As long as you have a compatible definition of what is acceptable "in
place" ALTER TABLE (e.g. adding new columns, changing between compatible
types), and what requires a table rewrite (e.g. an incompatible column
type change), I don't see a real problem. Except for the unlink thing
above.

Any schema change requiring a table rewrite will trigger a new relation
to be created, which in turn will involve tableam. After that you'll
just get called back to re-insert all the tuples in the original
relation.

If you want a different definition on what needs a rewrite, good luck,
it'll be a heck of a lot more work.

No, this should work fine.

> > Due to postgres' transactional DDL you cannot really change the storage
> > layout of *existing data* when that DDL command is executed - the data
> > still needs to be interpretable in case the DDL is rolled back
> > (including when crashing).
> >
>
> No, didn't expect this, but some means to see that a schema change is about
> to happen.

For anything that's not in-place you'll see a new table being created
(c.f. ATRewriteTables() calling make_new_heap()). The relfilenode
identifying the data (as opposed to the oid, identifying a relation),
will then be swapped with the current table's relfilenode via
finish_heap_swap().


> > Other changes, e.g. changing the type of a column "sufficiently", will
> > cause a so called table rewrite. Which means that a new relation will be
> > created (including a call to relation_set_new_filenode()), then that new
> > relation will get all the new data inserted, and then
> > pg_class->relfilenode for the "original" relation will be changed to the
> > "rewritten" table (there's two variants of this, once for rewrites due
> > to ALTER TABLE and a separate one for VACUUM FULL/CLUSTER).

> But that is not visible in the access method interface. If I add debug
> output to the memory table, I only see a call to needs_toast_table. If
> there were a new call to create a new block and some additional information
> about , this would be possible to handle.

It should be. If I e.g. do

CREATE TABLE blarg(id int4 not null);
I get one call to table_relation_set_new_filenode()

#0  table_relation_set_new_filenode (rel=0x7f84c2417b70, newrnode=0x7f84c2417b70, persistence=112 'p', freezeXid=0x7ffc8c61263c, minmulti=0x7ffc8c612638)

------

→ **Goals**
**1)** In the passage on table rewrites, which function swaps the new relfilenode with the current table's relfilenode?
**2)** Render this sentence from the passage on table rewrites in Spanish: "Any schema change requiring a table rewrite will trigger a new relation to be created, which in turn will involve tableam."
**3)** Duplicate the text of the passage on table rewrites between "As long as you" and "lot more work.", inclusive.
Nothing in the listing that comes after the passage on table rewrites is needed.

→ **Information provided**
------

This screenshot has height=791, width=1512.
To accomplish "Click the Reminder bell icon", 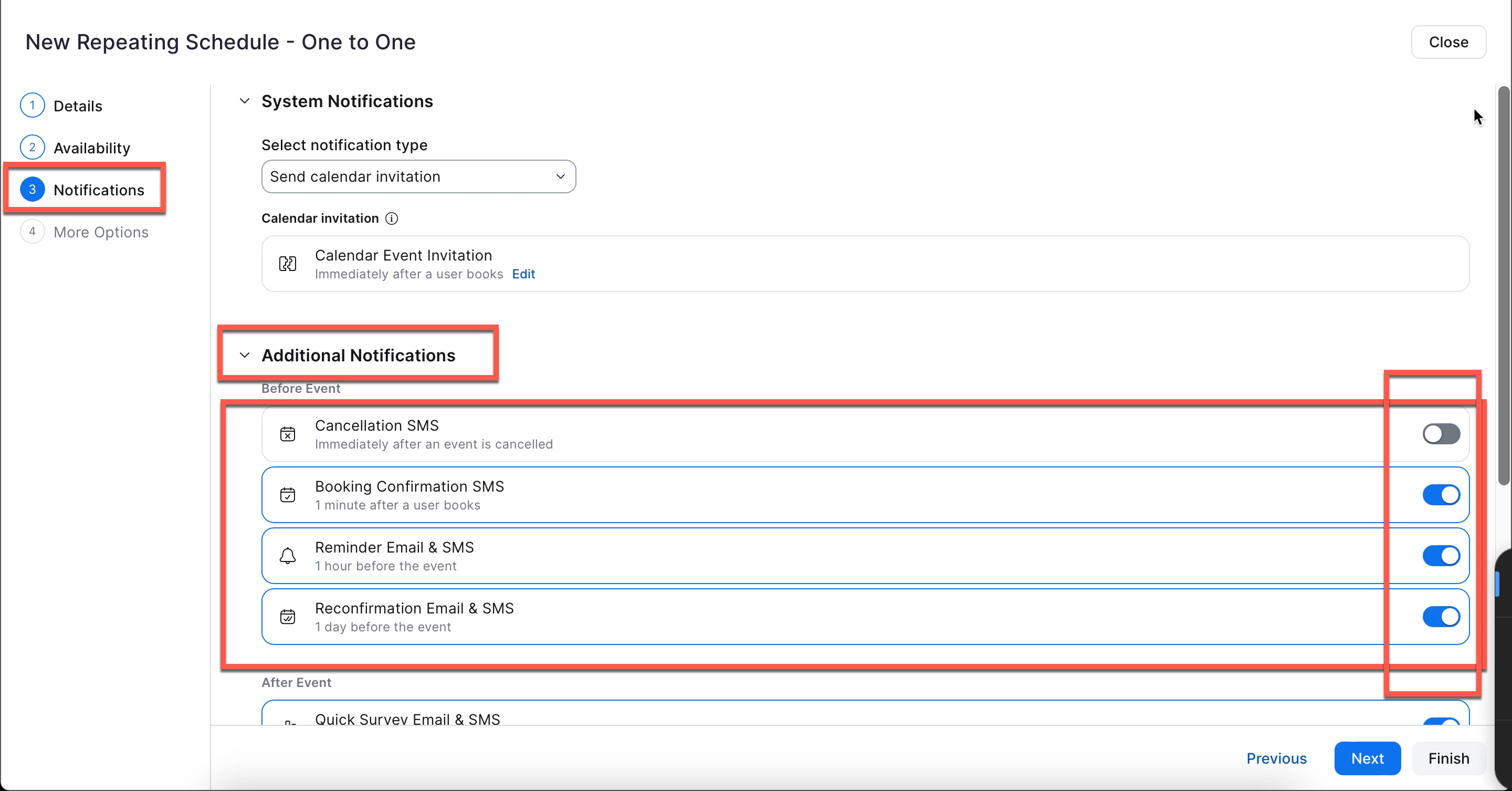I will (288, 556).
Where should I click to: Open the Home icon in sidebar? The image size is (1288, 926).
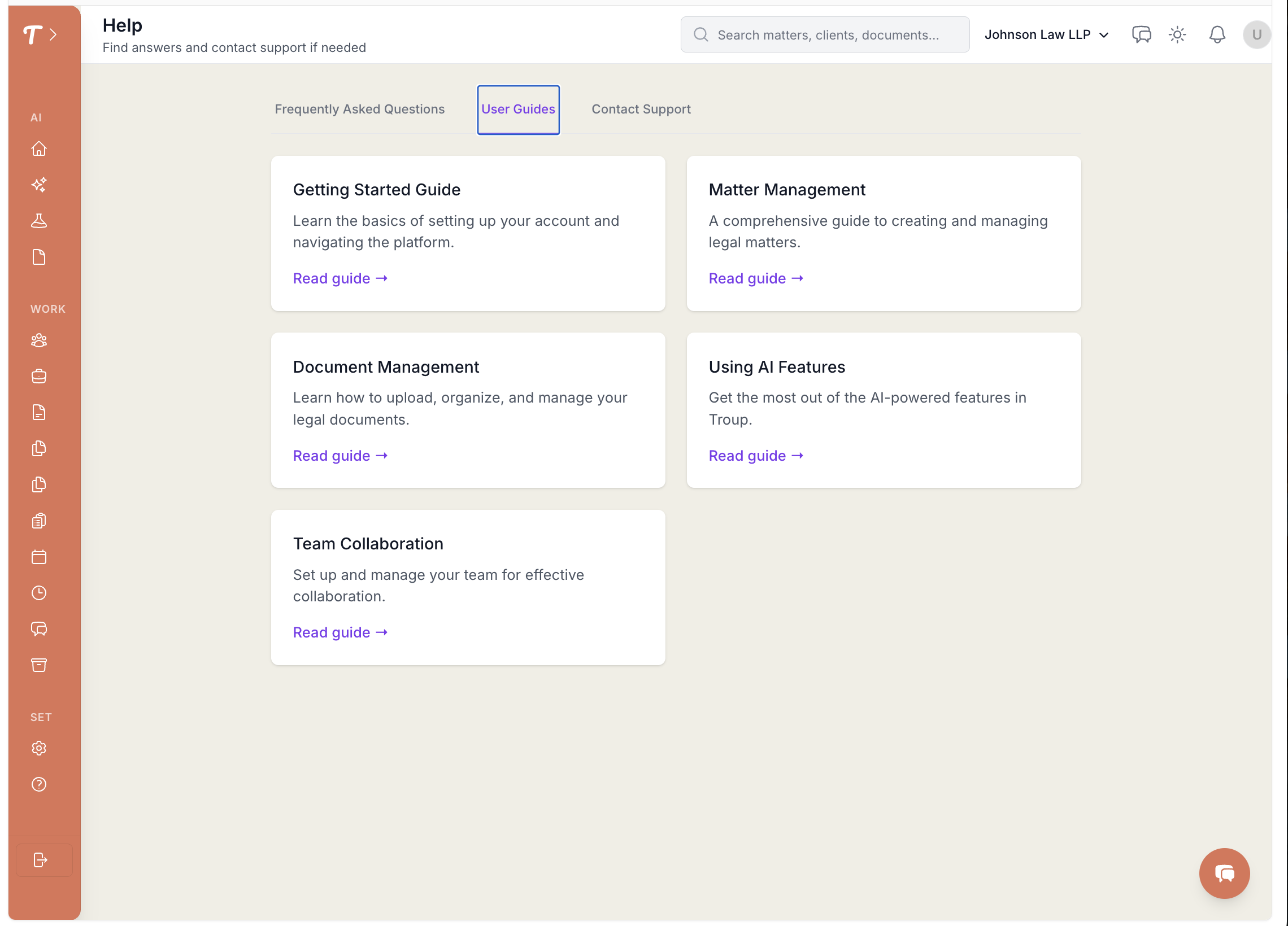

------

→ **Task results**
**1)** finish_heap_swap()

**2)** Cualquier cambio de esquema que requiera reescribir la tabla provocará la creación de una nueva relación, lo que a su vez involucrará a tableam.

**3)**
As long as you have a compatible definition of what is acceptable "in
place" ALTER TABLE (e.g. adding new columns, changing between compatible
types), and what requires a table rewrite (e.g. an incompatible column
type change), I don't see a real problem. Except for the unlink thing
above.

Any schema change requiring a table rewrite will trigger a new relation
to be created, which in turn will involve tableam. After that you'll
just get called back to re-insert all the tuples in the original
relation.

If you want a different definition on what needs a rewrite, good luck,
it'll be a heck of a lot more work.